Given this method and results, design ablations that:
1. Isolate the contribution of each novel component
2. Answer questions reviewers will definitely ask
3. Test sensitivity to key hyperparameters
4. Compare against natural alternative design choices
Method: [description from project files]
Components: [list of removable/replaceable components]
Current results: [key metrics from experiments]
Claims: [what we claim and current evidence]
For each ablation, specify:
- name: what to change
- what_it_tests: the specific question this answers
- expected_if_component_matters: what we predict if the component is important
- priority: 1 (must-run) to 5 (nice-to-have)
Also provide:
- coverage_assessment
- unnecessary_ablations
- suggested_order
- estimated_compute
Do not pad the plan with ornamental sweeps. Favor reviewer-facing ablations that
clearly sharpen the paper's claim boundaries.

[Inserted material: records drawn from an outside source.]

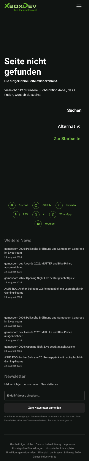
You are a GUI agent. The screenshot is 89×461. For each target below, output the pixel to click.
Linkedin (71, 205)
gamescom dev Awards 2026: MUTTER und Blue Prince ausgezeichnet (38, 265)
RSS (25, 214)
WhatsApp (65, 214)
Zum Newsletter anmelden (44, 408)
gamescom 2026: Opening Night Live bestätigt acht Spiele (39, 278)
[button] (27, 448)
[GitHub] (36, 205)
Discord (23, 205)
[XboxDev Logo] (20, 7)
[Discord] (12, 205)
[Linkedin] (59, 205)
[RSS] (16, 214)
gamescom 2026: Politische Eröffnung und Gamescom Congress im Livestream (44, 251)
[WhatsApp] (52, 214)
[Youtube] (38, 224)
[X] (36, 214)
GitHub (47, 205)
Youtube (49, 224)
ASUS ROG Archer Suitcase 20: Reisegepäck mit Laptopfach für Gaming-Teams (43, 291)
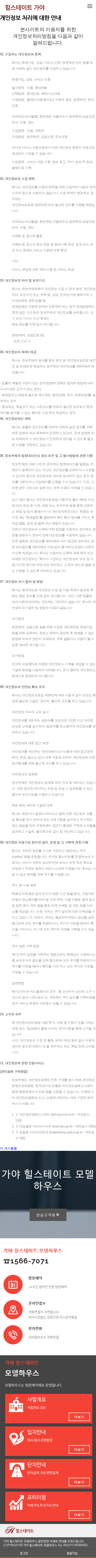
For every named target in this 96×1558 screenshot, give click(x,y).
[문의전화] (13, 1334)
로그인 (24, 1553)
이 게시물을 (8, 1148)
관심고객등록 (48, 1214)
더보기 (79, 1417)
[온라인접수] (13, 1309)
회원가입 (72, 1553)
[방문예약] (13, 1284)
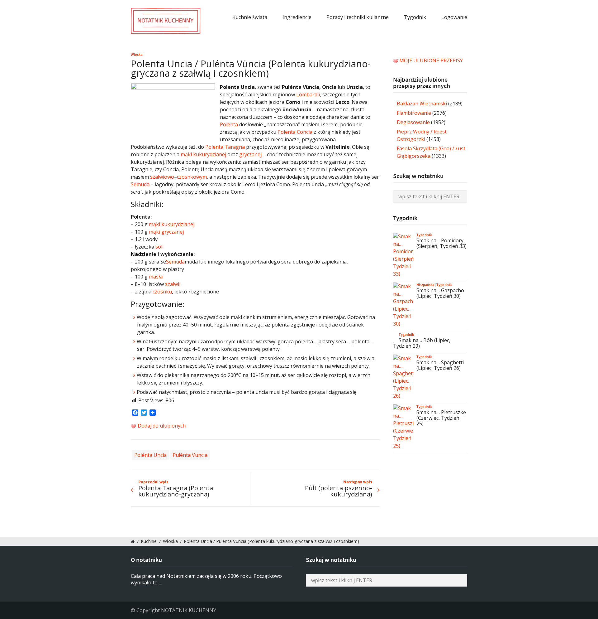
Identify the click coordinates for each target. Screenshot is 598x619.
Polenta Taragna (225, 146)
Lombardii (308, 94)
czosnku (162, 291)
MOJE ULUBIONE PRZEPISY (431, 60)
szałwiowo (162, 176)
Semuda (140, 184)
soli (159, 246)
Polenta (229, 124)
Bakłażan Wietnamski (422, 103)
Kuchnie (149, 541)
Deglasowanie (413, 122)
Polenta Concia (295, 131)
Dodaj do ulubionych (161, 425)
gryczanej (250, 154)
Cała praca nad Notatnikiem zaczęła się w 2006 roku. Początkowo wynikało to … (206, 579)
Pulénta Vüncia (190, 454)
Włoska (136, 54)
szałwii (172, 284)
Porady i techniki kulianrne (357, 17)
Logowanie (454, 17)
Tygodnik (415, 17)
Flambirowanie (414, 112)
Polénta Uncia (150, 454)
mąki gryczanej (166, 231)
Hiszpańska (425, 284)
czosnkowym (192, 176)
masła (156, 276)
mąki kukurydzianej (203, 154)
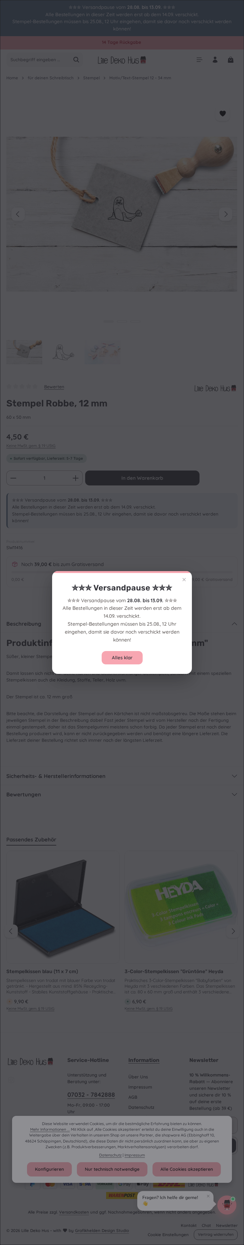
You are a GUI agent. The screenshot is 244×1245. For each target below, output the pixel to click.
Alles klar (122, 658)
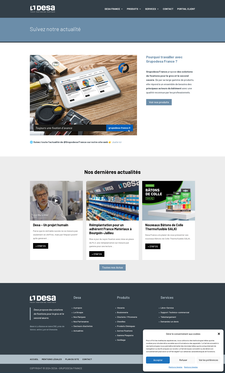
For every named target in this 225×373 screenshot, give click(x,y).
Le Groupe (78, 312)
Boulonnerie (122, 312)
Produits (132, 9)
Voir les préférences (208, 360)
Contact (168, 9)
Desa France (112, 9)
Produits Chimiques (126, 326)
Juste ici (117, 142)
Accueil (34, 359)
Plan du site (72, 359)
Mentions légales (175, 367)
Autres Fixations (125, 331)
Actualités (78, 331)
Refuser (183, 360)
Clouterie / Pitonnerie (127, 317)
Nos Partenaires (81, 322)
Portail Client (186, 9)
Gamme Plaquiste (125, 335)
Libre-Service (167, 308)
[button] (218, 333)
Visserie (121, 308)
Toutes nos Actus (112, 267)
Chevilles (121, 322)
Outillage (121, 340)
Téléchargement (168, 317)
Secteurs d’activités (83, 326)
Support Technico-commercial (175, 312)
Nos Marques (79, 317)
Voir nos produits (159, 102)
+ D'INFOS (41, 245)
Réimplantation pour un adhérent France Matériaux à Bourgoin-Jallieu (110, 229)
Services (150, 9)
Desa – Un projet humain (50, 225)
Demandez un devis (170, 322)
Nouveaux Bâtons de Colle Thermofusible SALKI (164, 227)
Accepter (158, 360)
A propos (77, 308)
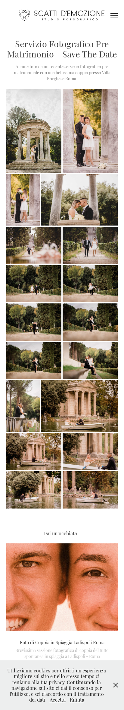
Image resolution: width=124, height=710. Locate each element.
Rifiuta (77, 699)
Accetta (58, 699)
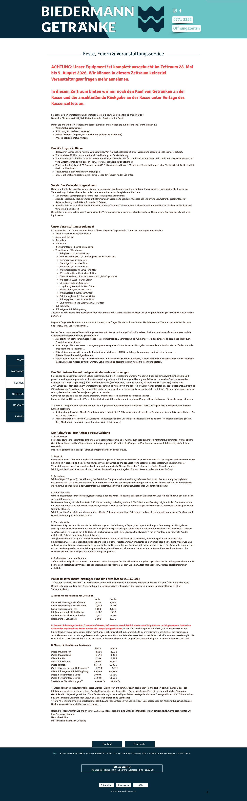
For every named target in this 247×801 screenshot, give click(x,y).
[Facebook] (207, 792)
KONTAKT (18, 405)
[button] (174, 10)
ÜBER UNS (18, 393)
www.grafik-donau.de (127, 791)
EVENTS (19, 416)
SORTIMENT (17, 371)
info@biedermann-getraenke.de (110, 449)
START (20, 360)
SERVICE (19, 382)
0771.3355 (184, 753)
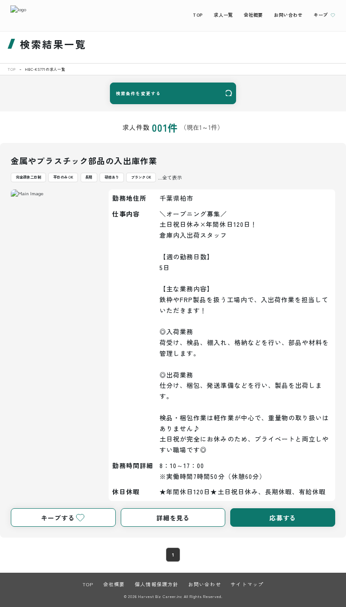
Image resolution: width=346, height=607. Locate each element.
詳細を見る (173, 517)
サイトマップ (247, 584)
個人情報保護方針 (156, 584)
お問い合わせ (288, 14)
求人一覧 (223, 14)
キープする (57, 517)
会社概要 (253, 14)
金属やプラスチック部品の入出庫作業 (84, 160)
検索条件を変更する (138, 93)
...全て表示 (170, 177)
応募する (282, 517)
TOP (198, 14)
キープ (321, 14)
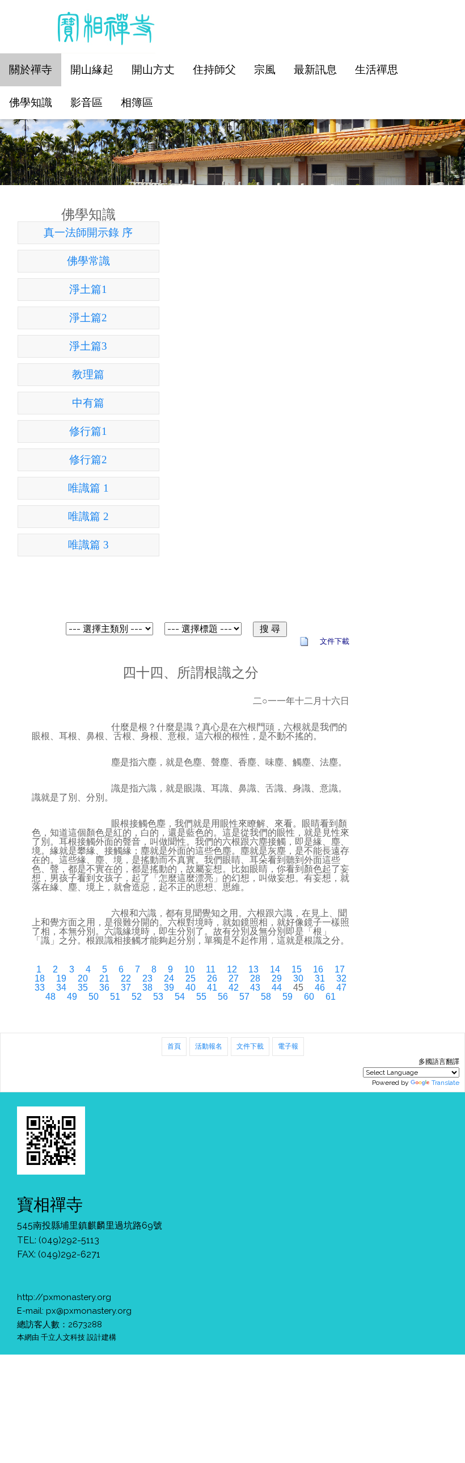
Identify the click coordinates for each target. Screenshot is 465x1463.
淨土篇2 (88, 318)
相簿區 (137, 102)
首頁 (174, 1046)
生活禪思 (376, 70)
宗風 (265, 70)
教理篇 (88, 374)
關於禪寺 (30, 70)
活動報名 (208, 1046)
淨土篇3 (88, 346)
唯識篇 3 (88, 545)
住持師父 (214, 70)
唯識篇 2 (88, 516)
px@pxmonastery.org (89, 1311)
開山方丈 (153, 70)
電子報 (288, 1046)
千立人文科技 (63, 1337)
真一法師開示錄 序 (88, 232)
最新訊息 (315, 70)
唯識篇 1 (88, 488)
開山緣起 (91, 70)
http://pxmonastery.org (64, 1297)
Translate (445, 1083)
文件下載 (250, 1046)
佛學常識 (88, 261)
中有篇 (88, 403)
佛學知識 (30, 102)
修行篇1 (88, 431)
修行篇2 (88, 460)
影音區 (86, 102)
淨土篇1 (88, 289)
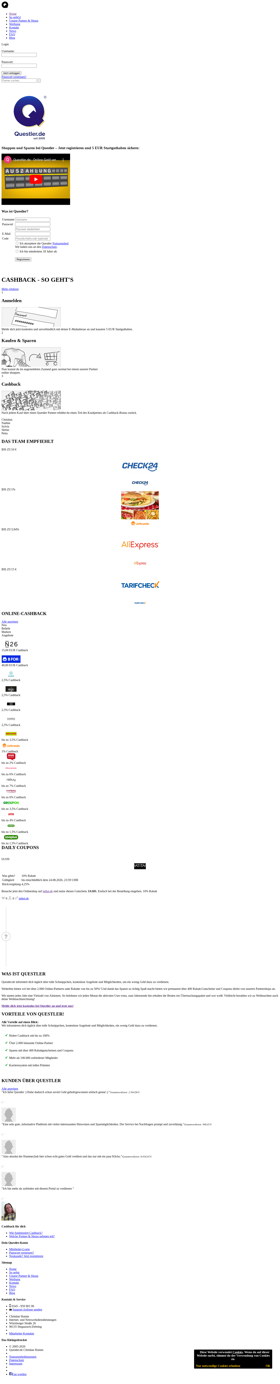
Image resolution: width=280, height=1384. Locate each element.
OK (268, 1365)
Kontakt (14, 27)
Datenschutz (49, 246)
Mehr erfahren (10, 289)
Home (13, 13)
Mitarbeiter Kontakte (21, 1333)
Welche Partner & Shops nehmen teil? (32, 1236)
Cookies (238, 1352)
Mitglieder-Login (19, 1249)
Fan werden (19, 1374)
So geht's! (15, 17)
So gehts (14, 1272)
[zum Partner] (140, 486)
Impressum (15, 1363)
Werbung (14, 24)
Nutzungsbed (60, 243)
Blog (12, 37)
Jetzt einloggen (11, 73)
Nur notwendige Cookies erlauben (218, 1365)
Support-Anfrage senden (27, 1309)
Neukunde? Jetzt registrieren (26, 1256)
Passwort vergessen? (14, 76)
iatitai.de (48, 891)
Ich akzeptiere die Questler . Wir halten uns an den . (42, 245)
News (12, 31)
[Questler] (29, 140)
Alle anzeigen (10, 621)
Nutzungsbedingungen (22, 1356)
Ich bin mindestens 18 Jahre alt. (38, 251)
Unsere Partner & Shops (23, 20)
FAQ (12, 34)
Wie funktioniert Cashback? (25, 1232)
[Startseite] (5, 7)
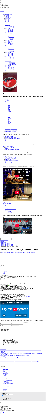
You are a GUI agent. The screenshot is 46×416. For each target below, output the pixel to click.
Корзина (2, 11)
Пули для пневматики (7, 380)
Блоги (4, 371)
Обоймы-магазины (7, 387)
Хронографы (5, 381)
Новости (4, 370)
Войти (1, 9)
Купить (1, 266)
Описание (5, 271)
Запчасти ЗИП (6, 382)
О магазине (5, 373)
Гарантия (5, 374)
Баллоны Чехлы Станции (8, 384)
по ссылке (28, 296)
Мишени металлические (8, 383)
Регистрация (6, 9)
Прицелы (5, 389)
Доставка (5, 372)
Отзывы (4, 273)
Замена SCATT (6, 386)
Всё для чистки (6, 385)
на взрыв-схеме (14, 279)
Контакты (5, 375)
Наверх (1, 411)
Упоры (4, 390)
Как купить (2, 237)
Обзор (4, 272)
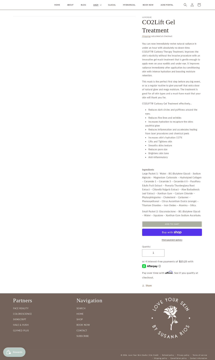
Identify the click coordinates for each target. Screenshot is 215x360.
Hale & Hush (21, 325)
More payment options (172, 240)
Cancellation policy (178, 358)
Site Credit (153, 355)
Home (80, 314)
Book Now (83, 325)
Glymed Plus (21, 330)
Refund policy (168, 355)
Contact (81, 330)
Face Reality (20, 308)
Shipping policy (160, 358)
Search (81, 308)
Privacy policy (183, 355)
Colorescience (22, 314)
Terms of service (200, 355)
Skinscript (19, 319)
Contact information (198, 358)
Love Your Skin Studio (137, 355)
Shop (79, 319)
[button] (97, 5)
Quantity (146, 246)
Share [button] (149, 285)
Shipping (146, 36)
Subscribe (82, 336)
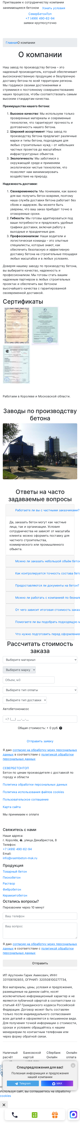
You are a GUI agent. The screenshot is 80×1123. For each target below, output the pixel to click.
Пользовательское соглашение (26, 799)
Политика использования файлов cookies (33, 792)
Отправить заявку (40, 741)
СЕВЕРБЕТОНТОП (16, 768)
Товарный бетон (15, 871)
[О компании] (40, 451)
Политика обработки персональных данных (35, 784)
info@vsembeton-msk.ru (20, 858)
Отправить (40, 963)
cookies (5, 1096)
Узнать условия (53, 8)
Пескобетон (11, 877)
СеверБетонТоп (40, 14)
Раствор (9, 883)
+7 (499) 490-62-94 (40, 18)
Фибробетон (12, 889)
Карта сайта (12, 807)
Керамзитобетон (15, 895)
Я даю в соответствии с (40, 754)
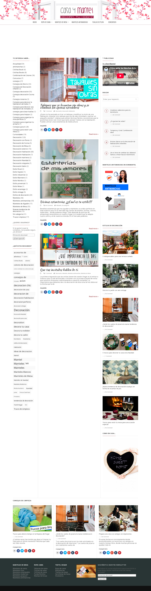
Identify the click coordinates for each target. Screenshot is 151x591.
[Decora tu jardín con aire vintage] (120, 276)
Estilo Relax (17, 186)
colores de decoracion (24, 265)
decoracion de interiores (21, 293)
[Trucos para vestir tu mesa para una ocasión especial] (120, 408)
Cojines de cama (40, 570)
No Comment (49, 205)
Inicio (35, 22)
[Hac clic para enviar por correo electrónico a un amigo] (41, 129)
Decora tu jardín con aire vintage (114, 290)
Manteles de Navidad (21, 380)
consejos (16, 81)
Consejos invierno (20, 99)
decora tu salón (21, 335)
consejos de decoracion (20, 277)
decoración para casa (20, 318)
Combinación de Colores (22, 75)
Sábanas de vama (40, 568)
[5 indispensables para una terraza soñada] (120, 242)
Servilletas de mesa (62, 574)
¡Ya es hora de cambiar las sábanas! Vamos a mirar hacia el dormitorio (123, 154)
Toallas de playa (61, 572)
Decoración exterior (20, 149)
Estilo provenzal (19, 183)
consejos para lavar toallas (23, 111)
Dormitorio (17, 339)
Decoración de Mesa (20, 146)
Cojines (25, 256)
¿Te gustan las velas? (117, 121)
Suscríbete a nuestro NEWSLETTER (112, 565)
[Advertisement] (75, 40)
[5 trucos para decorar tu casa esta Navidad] (120, 342)
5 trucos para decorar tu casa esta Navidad (118, 353)
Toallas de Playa (98, 22)
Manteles (16, 198)
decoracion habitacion (24, 297)
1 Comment (48, 111)
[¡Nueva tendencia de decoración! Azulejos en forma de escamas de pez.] (120, 372)
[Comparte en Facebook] (45, 129)
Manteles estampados (21, 572)
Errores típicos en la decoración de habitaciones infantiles (122, 142)
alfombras (17, 257)
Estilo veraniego (19, 189)
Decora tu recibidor (22, 331)
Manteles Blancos (22, 371)
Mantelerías (60, 570)
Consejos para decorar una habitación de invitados (23, 108)
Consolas (16, 281)
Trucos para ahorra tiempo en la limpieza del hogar (31, 534)
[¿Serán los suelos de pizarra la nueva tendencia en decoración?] (120, 310)
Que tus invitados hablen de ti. (59, 269)
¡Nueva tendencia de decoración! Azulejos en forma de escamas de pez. (119, 388)
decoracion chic (22, 285)
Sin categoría (18, 214)
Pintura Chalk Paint (25, 392)
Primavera (17, 396)
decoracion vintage (20, 306)
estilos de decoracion (20, 343)
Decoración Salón (19, 166)
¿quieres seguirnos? (21, 222)
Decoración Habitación (21, 152)
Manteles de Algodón (21, 203)
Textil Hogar (18, 405)
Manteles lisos (18, 570)
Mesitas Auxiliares (19, 388)
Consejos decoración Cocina (23, 94)
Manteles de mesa (61, 22)
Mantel (16, 355)
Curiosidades (18, 134)
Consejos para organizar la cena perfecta (23, 118)
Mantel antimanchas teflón (21, 359)
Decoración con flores (21, 140)
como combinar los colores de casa (23, 269)
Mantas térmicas (40, 576)
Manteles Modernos (20, 384)
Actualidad (17, 64)
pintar (15, 392)
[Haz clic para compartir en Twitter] (49, 129)
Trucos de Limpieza (22, 409)
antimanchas (18, 67)
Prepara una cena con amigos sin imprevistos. (115, 534)
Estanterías (26, 339)
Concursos (112, 22)
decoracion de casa (21, 289)
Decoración (17, 137)
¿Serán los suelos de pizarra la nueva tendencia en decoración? (120, 325)
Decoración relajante (21, 163)
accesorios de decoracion (20, 252)
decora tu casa (21, 326)
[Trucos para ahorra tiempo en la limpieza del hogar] (32, 518)
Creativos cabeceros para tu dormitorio (120, 111)
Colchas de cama (40, 572)
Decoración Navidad (20, 160)
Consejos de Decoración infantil (22, 88)
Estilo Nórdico (18, 180)
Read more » (93, 134)
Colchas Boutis (18, 72)
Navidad (29, 388)
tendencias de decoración (23, 401)
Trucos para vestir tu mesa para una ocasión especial (119, 423)
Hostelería (59, 576)
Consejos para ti (19, 127)
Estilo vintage (18, 192)
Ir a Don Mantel (109, 64)
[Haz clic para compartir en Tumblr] (57, 129)
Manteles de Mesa (20, 206)
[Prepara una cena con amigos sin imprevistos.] (118, 518)
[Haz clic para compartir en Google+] (53, 129)
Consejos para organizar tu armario (23, 123)
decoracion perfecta (22, 302)
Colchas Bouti (18, 69)
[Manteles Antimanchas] (115, 195)
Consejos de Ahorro (20, 84)
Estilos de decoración (21, 195)
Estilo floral (17, 169)
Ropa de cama (60, 568)
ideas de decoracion (23, 351)
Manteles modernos (20, 574)
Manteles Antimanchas (80, 22)
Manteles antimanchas (22, 201)
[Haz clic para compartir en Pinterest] (60, 129)
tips (26, 404)
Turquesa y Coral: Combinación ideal (121, 131)
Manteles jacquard (20, 576)
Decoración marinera (21, 157)
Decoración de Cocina (21, 143)
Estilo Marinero (19, 178)
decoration (19, 322)
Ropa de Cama (46, 22)
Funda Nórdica (39, 574)
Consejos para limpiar (21, 114)
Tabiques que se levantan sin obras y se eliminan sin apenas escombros (64, 106)
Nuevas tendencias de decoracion (21, 210)
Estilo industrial (19, 175)
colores (27, 261)
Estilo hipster (18, 172)
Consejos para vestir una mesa (22, 131)
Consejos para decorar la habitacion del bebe (22, 103)
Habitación (17, 347)
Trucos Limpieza (19, 217)
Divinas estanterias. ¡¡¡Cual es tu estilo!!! (66, 202)
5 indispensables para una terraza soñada (117, 256)
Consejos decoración (21, 91)
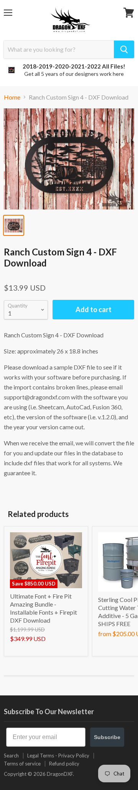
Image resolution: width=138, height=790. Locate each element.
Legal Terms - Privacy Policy (58, 755)
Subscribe (107, 737)
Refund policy (64, 764)
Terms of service (22, 764)
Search (11, 755)
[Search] (124, 49)
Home (12, 97)
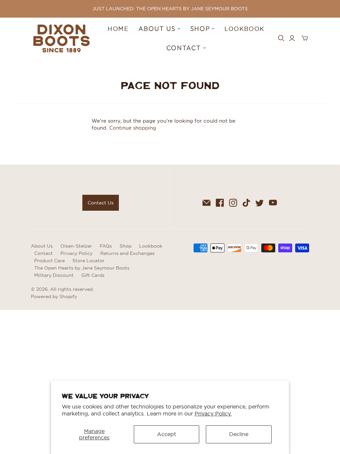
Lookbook (244, 29)
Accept (166, 434)
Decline (238, 434)
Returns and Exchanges (127, 253)
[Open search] (281, 38)
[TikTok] (246, 203)
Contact (43, 253)
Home (118, 29)
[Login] (292, 38)
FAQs (106, 246)
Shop (125, 246)
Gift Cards (93, 275)
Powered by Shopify (54, 296)
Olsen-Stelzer (76, 246)
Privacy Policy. (213, 413)
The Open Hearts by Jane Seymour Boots (81, 268)
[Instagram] (233, 203)
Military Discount (54, 275)
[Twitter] (260, 203)
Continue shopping (132, 128)
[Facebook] (220, 203)
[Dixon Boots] (61, 38)
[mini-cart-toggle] (304, 38)
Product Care (49, 260)
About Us (42, 246)
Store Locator (88, 260)
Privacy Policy (76, 253)
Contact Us (101, 202)
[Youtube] (273, 203)
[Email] (207, 203)
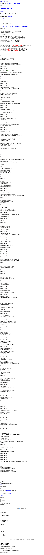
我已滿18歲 (3, 552)
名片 (4, 21)
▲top (1, 495)
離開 (6, 552)
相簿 (4, 18)
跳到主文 (2, 11)
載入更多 (2, 497)
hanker (1, 484)
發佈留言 (2, 504)
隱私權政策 (28, 539)
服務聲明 (32, 539)
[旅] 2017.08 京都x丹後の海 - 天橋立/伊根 (15, 26)
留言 (10, 490)
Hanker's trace (6, 8)
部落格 (4, 20)
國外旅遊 (9, 493)
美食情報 (10, 16)
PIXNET (13, 539)
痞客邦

Step 3: Parse Ablation Plan
Normalize the response into:
## Ablation Plan
### Component Ablations
| # | Name | What It Tests | Expected If Matters | Priority |
|---|------|---------------|---------------------|----------|
### Hyperparameter Sensitivity
| # | Parameter | Values to Test | What It Tests | Priority |
|---|-----------|---------------|---------------|----------|
### Design Choice Comparisons
| # | Name | What It Tests | Priority |
|---|------|---------------|----------|
### Coverage Assessment
[what reviewer questions these ablations answer]
### Unnecessary Ablations
[what to skip]
### Run Order
[optimized order]
### Estimated Compute
[total GPU-hours]
Step 4: Review Feasibility
Before running anything, check:
- Compute budget
- Which ablations are config-only vs code-change
- Which ablations can run in parallel
- What should be cut first if budget is too tight
Step 5: Implement and Run
- Create configs/scripts for each ablation
- Smoke test each ablation before the full run
- Run in suggested order with descriptive names
- Track results in
EXPERIMENT_LOG.md
- After completion, update findings with the ablation insights
Rules
- The secondary reviewer leads the ablation design. Do not pre-filter the ablation list before the reviewer sees it.
- Every ablation must have a clear
what_it_tests and expected_if_component_matters.
- Config-only ablations take priority over ablations that require code changes.
- If total compute exceeds budget, propose cuts explicitly instead of silently dropping ablations.
- Component ablations take priority over broad hyperparameter sweeps.
- Record all ablation results, including negative ones.